Long and short seasonal park walks, selected dates available from March 7-October 16
The short walks take two hours and the long walks take four hours but both take in some of the best views on the estate. Each tour is led by an expert Chatsworth guide, offering the perfect way to learn more about the park and villages surrounding Chatsworth. Learn about how this landscape has evolved and hear some of the stories behind the sites around areas including Dobb Edge and Barbrook; Edensor; Lakes loop; Capability Brown’s landscape; the Duke’s walk; and the Warren and Beeley Village.
From sheep dogs to sawlogs, March 9
Learn more about modern farming and forestry on a historic estate with Farms Manager, David Howlett, and Head Forester, John Everitt. The Chatsworth Estate’s 37,000 acres contain hundreds of thousands of trees and 1600 hectares of mixed woodland, as well as numerous farms growing crops and farming livestock.
A grand day out, March 16
The Duke and Duchess will share insights into some of the hidden gems around the Chatsworth Estate and further afield as well as the history and stories behind them.

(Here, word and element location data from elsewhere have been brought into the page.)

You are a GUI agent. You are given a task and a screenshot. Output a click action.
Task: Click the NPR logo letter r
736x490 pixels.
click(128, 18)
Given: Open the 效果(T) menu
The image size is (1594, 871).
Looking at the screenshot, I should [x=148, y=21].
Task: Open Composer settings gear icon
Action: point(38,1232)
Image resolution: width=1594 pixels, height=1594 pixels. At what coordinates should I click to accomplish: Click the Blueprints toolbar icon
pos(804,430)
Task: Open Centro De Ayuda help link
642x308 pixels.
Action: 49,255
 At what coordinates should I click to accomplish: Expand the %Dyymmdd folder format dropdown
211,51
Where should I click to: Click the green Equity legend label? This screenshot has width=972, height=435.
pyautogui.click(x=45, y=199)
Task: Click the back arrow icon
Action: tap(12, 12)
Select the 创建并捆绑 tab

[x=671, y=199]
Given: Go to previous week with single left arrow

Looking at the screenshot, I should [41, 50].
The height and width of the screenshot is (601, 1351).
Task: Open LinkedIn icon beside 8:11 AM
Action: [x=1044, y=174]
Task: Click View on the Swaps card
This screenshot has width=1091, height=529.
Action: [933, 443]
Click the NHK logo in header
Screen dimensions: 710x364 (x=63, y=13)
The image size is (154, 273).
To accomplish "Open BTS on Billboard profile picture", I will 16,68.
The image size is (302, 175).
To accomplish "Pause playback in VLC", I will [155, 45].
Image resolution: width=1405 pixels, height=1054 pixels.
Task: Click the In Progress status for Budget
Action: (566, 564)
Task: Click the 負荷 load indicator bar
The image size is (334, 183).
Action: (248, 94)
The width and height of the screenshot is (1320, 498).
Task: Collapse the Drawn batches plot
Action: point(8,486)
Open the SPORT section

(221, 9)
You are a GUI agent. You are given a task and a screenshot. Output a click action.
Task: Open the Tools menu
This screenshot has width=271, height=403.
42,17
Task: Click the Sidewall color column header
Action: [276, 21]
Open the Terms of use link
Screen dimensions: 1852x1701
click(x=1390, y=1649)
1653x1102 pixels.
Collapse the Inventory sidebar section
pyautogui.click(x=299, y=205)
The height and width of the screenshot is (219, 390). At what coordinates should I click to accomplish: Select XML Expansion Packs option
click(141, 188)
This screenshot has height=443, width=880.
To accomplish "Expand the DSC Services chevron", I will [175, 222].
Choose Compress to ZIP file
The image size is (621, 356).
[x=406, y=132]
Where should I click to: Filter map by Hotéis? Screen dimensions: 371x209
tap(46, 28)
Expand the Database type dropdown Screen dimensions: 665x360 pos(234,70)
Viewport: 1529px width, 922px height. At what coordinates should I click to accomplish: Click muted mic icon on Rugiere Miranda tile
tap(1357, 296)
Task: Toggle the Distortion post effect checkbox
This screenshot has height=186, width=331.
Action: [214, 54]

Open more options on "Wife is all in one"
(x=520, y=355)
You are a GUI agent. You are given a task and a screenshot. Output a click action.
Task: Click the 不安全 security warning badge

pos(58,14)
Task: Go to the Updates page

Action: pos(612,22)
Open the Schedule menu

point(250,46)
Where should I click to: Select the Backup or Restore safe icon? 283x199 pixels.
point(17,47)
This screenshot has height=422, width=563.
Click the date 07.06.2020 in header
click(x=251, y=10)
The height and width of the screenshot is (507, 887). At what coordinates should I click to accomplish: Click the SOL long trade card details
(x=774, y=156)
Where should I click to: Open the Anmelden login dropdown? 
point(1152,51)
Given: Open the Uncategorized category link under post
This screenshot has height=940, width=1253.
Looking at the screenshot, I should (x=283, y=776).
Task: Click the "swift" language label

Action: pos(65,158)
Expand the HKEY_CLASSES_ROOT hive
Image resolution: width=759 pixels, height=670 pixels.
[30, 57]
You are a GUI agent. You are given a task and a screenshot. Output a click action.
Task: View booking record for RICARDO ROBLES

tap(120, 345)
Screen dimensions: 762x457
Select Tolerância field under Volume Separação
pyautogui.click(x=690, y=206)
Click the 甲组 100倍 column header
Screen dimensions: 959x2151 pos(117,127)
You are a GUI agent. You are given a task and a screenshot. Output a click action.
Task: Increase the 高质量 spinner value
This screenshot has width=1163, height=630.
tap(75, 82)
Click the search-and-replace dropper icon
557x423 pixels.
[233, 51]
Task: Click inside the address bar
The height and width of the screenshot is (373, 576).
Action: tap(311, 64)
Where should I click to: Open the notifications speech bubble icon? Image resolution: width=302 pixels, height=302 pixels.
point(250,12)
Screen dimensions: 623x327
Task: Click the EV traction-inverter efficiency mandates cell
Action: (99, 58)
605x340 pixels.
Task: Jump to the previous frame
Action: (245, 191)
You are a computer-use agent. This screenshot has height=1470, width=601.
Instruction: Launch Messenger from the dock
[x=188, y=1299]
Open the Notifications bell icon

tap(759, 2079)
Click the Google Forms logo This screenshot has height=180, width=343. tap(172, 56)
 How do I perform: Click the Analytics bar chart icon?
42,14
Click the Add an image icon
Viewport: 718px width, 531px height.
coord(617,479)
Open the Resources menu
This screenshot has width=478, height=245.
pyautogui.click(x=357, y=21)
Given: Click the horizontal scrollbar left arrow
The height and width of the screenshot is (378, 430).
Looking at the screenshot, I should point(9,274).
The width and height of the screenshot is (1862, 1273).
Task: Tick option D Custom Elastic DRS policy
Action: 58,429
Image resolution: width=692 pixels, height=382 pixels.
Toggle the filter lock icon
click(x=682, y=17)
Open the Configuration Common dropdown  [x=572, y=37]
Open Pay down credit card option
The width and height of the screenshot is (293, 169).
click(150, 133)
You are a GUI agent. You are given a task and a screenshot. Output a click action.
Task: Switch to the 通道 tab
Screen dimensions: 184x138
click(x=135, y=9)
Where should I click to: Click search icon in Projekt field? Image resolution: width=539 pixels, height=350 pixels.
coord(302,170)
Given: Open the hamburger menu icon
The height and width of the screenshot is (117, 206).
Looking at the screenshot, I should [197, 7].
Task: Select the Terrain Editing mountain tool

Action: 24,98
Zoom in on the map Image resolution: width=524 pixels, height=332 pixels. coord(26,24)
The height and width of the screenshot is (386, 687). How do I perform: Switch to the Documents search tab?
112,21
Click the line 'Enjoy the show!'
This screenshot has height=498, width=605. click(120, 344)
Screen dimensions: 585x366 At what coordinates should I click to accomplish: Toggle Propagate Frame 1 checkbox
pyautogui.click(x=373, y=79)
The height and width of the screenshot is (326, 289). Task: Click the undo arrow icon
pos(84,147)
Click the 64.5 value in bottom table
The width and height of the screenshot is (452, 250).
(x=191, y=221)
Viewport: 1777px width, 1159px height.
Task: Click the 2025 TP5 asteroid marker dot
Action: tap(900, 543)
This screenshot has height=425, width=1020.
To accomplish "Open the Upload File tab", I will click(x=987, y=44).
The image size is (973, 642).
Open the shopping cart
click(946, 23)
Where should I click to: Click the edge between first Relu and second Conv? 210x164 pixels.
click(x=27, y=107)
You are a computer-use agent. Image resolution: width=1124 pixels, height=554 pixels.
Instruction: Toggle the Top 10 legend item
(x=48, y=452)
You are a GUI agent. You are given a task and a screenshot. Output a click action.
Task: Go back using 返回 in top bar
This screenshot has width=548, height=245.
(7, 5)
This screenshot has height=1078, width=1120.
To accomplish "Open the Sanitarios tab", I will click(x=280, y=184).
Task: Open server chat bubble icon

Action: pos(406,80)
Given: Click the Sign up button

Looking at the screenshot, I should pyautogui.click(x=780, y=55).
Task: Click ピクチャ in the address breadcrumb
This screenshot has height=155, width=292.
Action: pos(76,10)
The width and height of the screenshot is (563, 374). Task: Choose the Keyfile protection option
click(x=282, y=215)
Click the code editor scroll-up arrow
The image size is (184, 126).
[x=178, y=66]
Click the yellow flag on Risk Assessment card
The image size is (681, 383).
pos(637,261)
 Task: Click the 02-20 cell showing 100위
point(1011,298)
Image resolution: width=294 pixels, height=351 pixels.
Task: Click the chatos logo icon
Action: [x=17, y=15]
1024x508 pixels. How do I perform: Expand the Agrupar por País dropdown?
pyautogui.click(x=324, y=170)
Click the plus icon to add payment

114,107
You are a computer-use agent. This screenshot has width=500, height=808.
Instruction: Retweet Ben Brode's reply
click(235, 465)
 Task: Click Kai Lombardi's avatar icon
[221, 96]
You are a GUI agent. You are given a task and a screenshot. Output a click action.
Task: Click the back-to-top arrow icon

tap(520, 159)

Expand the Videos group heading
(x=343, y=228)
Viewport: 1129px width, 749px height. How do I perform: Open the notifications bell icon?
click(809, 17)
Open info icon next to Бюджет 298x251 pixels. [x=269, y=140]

All the talks are taking place in the Hartington room or the historic Theatre apart from the seasonal walks. While the house, garden and farmyard are closed for the winter until reopening on March 24, the stables shop and restaurant are open daily from 10.30am to 4.30pm, while the farmyard and playground are also open during half-term, February 17-25.
The annual Peak District Artisans exhibition returns to the stables, with work from more than 30 artists, designer-makers and contemporary craftspeople from across the Peak District on display from January 12 to March 9, open daily 10.30am–3.30pm. Admission is free.